According to him, government upon government instead of finding lasting solutions to address the challenges faced with the revenue mobilisation, rather enjoy playing politics with it, thereby affecting the tax system.
He maintained that although Ghana’s GDP projects positively, only a few percent of revenue is generated, which is not a good indicator for the growth of the economy.
“When you come to the tax system, we have a problem with the tax itself. For years governments have played politics with the tax system. That is why even though we have GDP of over 300 billion and only 12.6 percent of that is collected as tax”, he asserted.
The country over the years experienced some challenges with revenue mobilization in terms of raising the required taxes to match the level of economic activities.
The Ghana Revenue Authority missed its revenue target for the first eight months of the year, causing the authority to fall short of its target by 1.8 billion Ghana Cedis.
As a result, it has engaged the services of consultancy firm, McKinsey, to help it block revenue leakages that persist in its revenue collection which Prof. Kusi admitted it will help improve the tax administration.

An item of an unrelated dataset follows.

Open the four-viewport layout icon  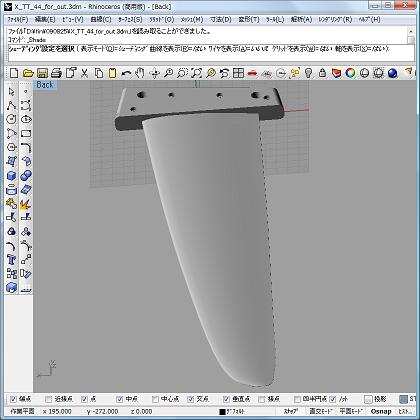tap(238, 73)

Blaming the shortfalls on campaign promises, Prof. Kusi explained saying “this particular government came and decided that they’re shifting interest from taxation to production. What type of economics is that? Because the production is the tax space and the relationship between your tax revenue and the production is what we call tax buoyancy. So when your production goes up, if the tax administration is working, if the tax system is working, automatically your tax revenue will go up. But remember it’s the administration and the system. So your GDP can go up if the tax system is weak.”